Each client will pick a random "randomizer" value, so the odds of two
clients trying to update the same row at the same time are low.  Once
a day, I summarize the low_contention_stats table and put the summary
in statistics.

A statistics update looks like this:

UPDATE low_contention_stats SET value = value + 1
    WHERE date = current_date AND key = 'KEY'
    AND randomizer = my_random_val AND not summarized;
(If the update updates 0 rows, we do an INSERT)

The summary process when we copy to statistics looks like this:

# "Freeze" existing rows -- any updates during the summary process
# will have to insert new rows where summarized is false
UPDATE low_contention_stats SET summarized = 't';

# Summarize stats
SELECT date, key, sum(value) FROM low_contention_stats WHERE summarized
    GROUP BY date, key;

# Then we iterate over the results, updating "statistics"
DELETE FROM low_contention_stats WHERE summarized;

Will this help?

I can't easily test it, because I only see the problem under high load,
and the only high-load environment I have access to is a production one. :-(

Regards,

David.

Re: Row locking during UPDATE

From
Tom Lane
Date:
"David F. Skoll" <dfs@roaringpenguin.com> writes:
> What appears to be happening is this:

> 1) Sometimes, a whole bunch of clients try updating the same row.  I
> see sevaral postgresql processes marked "UPDATE waiting"

Any process that arrives at the row and finds it already modified by
some concurrent transaction will wait for that concurrent transaction
to complete.

> 2) Because the client processes must complete rather quickly, a supervisor
> process kills them if they don't complete soon.

Zapping clients that are in the middle of database operations is bad
design IMHO.

> 3) The postgresql processes in an "UPDATE waiting" state seem to be
> blocked waiting for a semaphore, and they do not notice the closing of
> the connection when the client is killed.
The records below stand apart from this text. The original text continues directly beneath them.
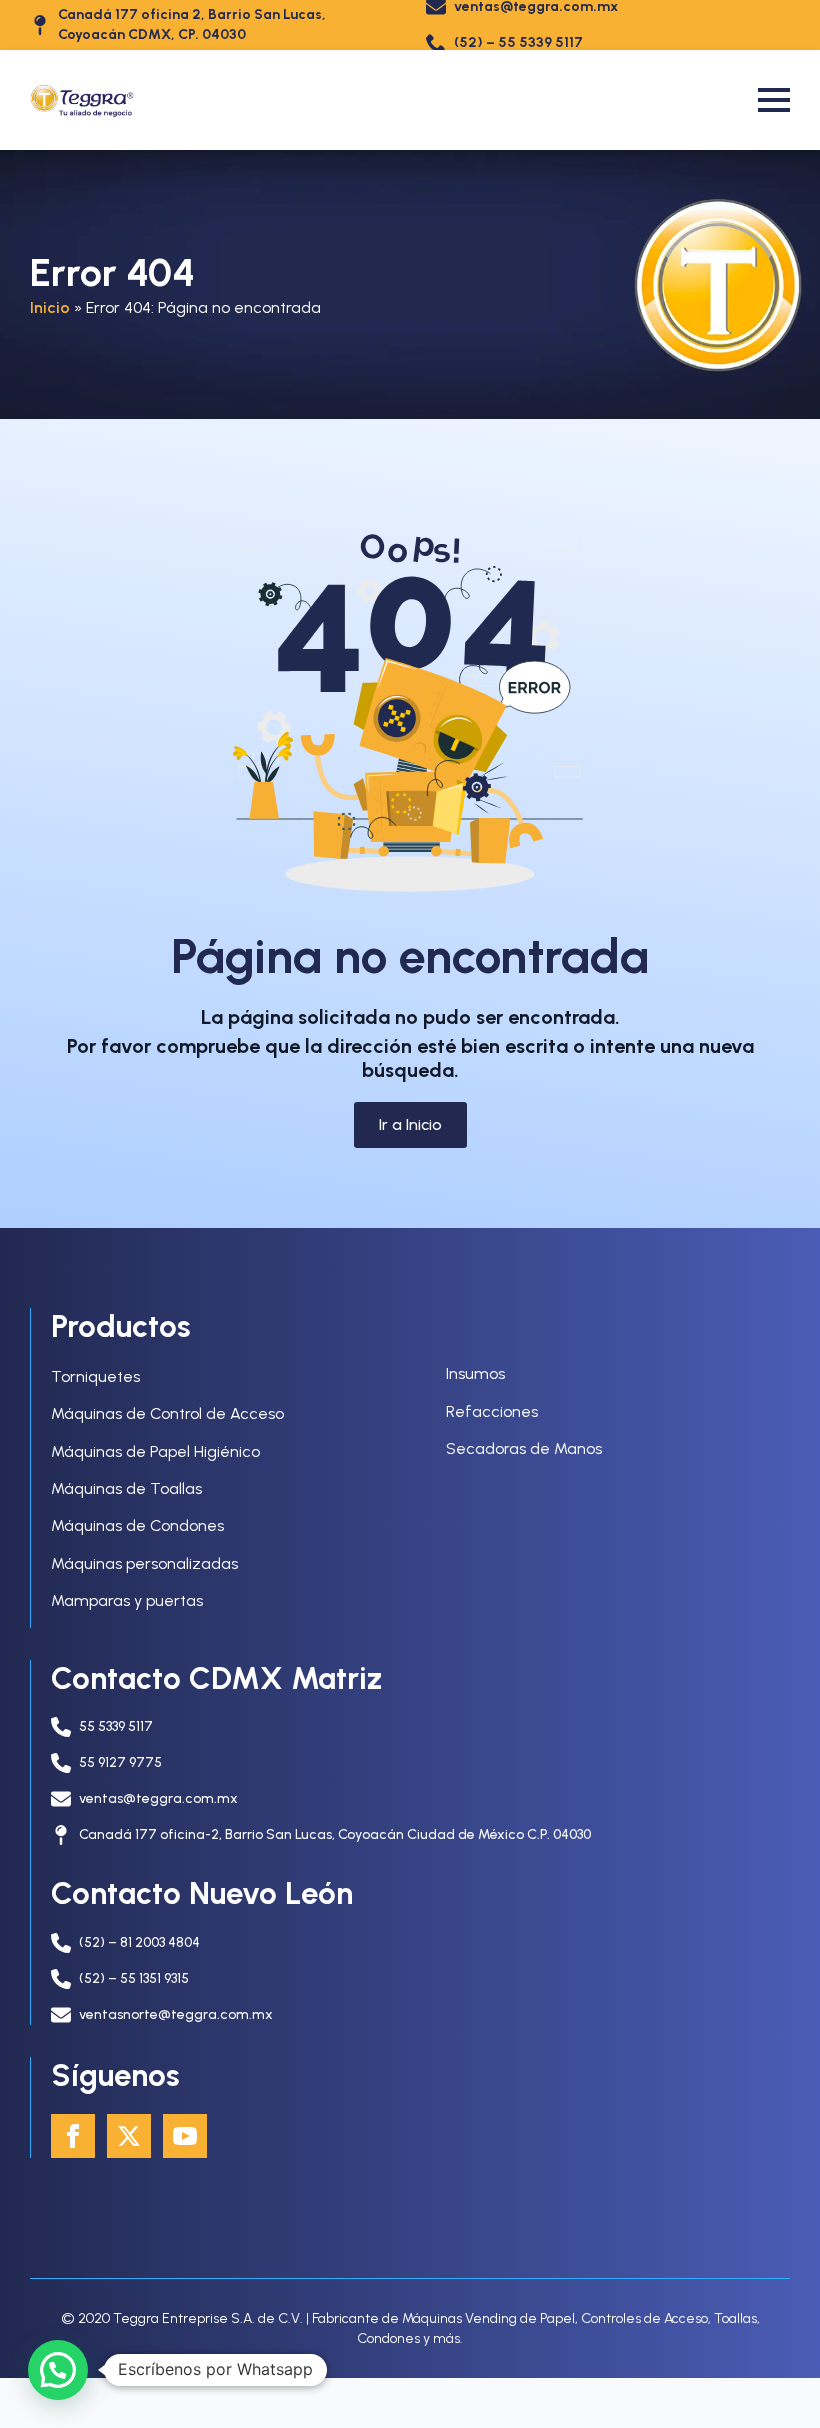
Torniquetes (95, 1376)
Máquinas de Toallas (126, 1488)
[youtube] (185, 2136)
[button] (58, 2370)
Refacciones (492, 1411)
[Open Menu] (774, 100)
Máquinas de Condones (137, 1525)
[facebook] (73, 2136)
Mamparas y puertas (127, 1600)
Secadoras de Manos (524, 1448)
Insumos (475, 1373)
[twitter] (129, 2136)
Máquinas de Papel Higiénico (155, 1451)
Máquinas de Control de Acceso (167, 1413)
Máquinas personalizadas (144, 1563)
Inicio (50, 307)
That's correct, a backend will generally not notice client disconnect
until it next waits for a client command.  It's not totally clear why
you've got so many processes waiting to update the same row, though.
Which process does have the row lock, and why isn't it completing its
transaction?

            regards, tom lane

Re: Row locking during UPDATE

From
"David F. Skoll"
Date:
On Thu, 4 Sep 2003, Tom Lane wrote:

> Any process that arrives at the row and finds it already modified by
> some concurrent transaction will wait for that concurrent transaction
> to complete.

Right.  And it waits on a semaphore, right?  So there's no way to
use select() to wait for EITHER the semaphore OR the loss of the connection?
I hate SysV IPC. :-(

> Zapping clients that are in the middle of database operations is bad
> design IMHO.

It's required.  The clients are e-mail filters and they must reply
quickly, before the end of the SMTP transaction.  If they take too long,
they must be killed so the SMTP transaction can be tempfailed.  If they
are not killed, the SMTP sessions pile up and eventually kill the machine.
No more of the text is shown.